そんな古き良き日本の面影が残る浅草橋エリアにある、築50年以上の物件をフルリノベーションした家で暮らす大西さんご夫妻。
名前(職業):大西邦夫さん(会社員)、けいこさん(会社員)場所:浅草橋
面積:56.9㎡(ワンルーム+ウォークインクローゼット)
予算:非公開
築年数:55年
心地よい風に吹かれながら、川を一望できる眺めが最高なおふたりの住まいを尋ねました。
お気に入りの場所
川の流れを楽しめる窓際邦夫さんが真っ先に挙げたお気に入りの場所は、窓際。
目の前には大きな川が広がっています。川沿いにはジョギングや釣りを楽しむ人も。
「予定のない休みの日に、朝からここでビールを飲むのが最高です。東向きなので朝の光が入ってきて気持ちいいんです」(邦夫さん)

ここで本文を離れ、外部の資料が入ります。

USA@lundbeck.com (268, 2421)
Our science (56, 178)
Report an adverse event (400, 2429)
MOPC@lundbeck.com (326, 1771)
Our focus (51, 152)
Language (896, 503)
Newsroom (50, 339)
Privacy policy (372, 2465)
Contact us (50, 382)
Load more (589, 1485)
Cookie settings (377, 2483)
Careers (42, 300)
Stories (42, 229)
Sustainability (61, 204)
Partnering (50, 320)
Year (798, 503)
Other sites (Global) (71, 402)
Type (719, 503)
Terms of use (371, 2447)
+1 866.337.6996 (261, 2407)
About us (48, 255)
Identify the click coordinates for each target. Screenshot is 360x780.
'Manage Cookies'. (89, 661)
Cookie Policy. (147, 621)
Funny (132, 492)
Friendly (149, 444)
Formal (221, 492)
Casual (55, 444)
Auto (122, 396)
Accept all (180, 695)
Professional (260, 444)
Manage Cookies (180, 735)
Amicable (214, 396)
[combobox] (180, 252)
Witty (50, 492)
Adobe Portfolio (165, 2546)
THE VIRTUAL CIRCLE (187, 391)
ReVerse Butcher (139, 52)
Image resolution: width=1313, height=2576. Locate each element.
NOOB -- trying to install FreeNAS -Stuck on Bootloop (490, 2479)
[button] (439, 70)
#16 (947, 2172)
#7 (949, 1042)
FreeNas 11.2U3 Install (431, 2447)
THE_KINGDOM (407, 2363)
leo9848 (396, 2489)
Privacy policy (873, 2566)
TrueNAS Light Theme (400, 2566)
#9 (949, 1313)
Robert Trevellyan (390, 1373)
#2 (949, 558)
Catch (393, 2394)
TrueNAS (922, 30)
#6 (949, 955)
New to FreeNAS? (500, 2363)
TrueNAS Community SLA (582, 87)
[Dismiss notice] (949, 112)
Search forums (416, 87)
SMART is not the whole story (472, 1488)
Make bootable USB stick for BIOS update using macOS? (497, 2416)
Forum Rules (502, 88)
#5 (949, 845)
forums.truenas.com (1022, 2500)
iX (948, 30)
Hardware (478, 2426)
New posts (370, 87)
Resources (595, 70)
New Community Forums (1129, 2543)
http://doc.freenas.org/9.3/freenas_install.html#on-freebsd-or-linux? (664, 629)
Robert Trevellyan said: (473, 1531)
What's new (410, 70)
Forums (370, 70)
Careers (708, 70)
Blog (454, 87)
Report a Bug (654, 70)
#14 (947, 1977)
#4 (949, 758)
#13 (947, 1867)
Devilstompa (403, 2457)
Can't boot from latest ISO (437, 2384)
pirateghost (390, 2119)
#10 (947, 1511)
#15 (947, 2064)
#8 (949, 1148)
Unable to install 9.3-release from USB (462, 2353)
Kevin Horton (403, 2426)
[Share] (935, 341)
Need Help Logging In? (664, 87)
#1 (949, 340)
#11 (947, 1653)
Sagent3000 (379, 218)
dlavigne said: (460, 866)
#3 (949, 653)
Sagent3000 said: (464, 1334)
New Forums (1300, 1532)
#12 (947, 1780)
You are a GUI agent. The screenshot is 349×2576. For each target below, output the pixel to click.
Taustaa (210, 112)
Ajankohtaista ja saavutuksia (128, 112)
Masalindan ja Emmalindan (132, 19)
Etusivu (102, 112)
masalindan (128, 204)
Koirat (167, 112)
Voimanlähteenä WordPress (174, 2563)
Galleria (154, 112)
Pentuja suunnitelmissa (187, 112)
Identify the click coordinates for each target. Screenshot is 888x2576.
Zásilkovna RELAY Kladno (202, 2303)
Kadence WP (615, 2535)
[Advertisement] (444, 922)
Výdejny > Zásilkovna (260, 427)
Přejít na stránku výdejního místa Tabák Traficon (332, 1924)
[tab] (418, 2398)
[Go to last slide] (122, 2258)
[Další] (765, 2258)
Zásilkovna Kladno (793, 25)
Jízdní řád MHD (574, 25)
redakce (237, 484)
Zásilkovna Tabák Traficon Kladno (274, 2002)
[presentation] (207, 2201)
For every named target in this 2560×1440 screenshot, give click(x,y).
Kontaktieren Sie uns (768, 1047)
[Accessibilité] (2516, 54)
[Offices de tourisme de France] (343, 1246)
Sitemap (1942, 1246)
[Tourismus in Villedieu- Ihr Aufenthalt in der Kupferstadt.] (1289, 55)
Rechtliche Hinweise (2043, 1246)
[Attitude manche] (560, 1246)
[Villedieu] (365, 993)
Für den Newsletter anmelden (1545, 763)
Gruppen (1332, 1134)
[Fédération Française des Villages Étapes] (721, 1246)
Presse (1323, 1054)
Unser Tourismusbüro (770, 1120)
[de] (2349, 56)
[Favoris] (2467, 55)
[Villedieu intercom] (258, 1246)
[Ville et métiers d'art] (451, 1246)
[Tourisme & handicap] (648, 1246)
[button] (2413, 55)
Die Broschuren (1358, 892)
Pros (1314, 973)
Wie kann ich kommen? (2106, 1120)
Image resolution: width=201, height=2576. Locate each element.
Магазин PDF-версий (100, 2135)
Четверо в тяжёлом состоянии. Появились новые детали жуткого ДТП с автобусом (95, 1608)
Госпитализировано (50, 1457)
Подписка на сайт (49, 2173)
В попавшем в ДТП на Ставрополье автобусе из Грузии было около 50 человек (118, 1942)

この窓際で川を見ながら飲むビール、間違いなく美味しいですよね!
モニターが見えるキッチン邦夫さんがもう1カ所、気に入っているのがカウンターキッチン。
正面に大きなモニターがあるんです。
「キッチンにスツールを出して、お酒を飲みながら好きなサッカーチームの試合を見ています」(邦夫さん)
けいこさん主導で決めたというこのカウンターキッチンは、キッチンハウスのセカンドライン「GRAFTEKT」です。
「オールステンレスのカウンターキッチンに憧れていたんですけど、掃除をすると拭きムラができてしまうのが悩みどころで、最終的に“エバルト”という素材を使っている『GRAFTEKT』にしました。すごく堅い素材で、水滴が気にならないのでお手入れが楽! とても気に入っています」(けいこさん)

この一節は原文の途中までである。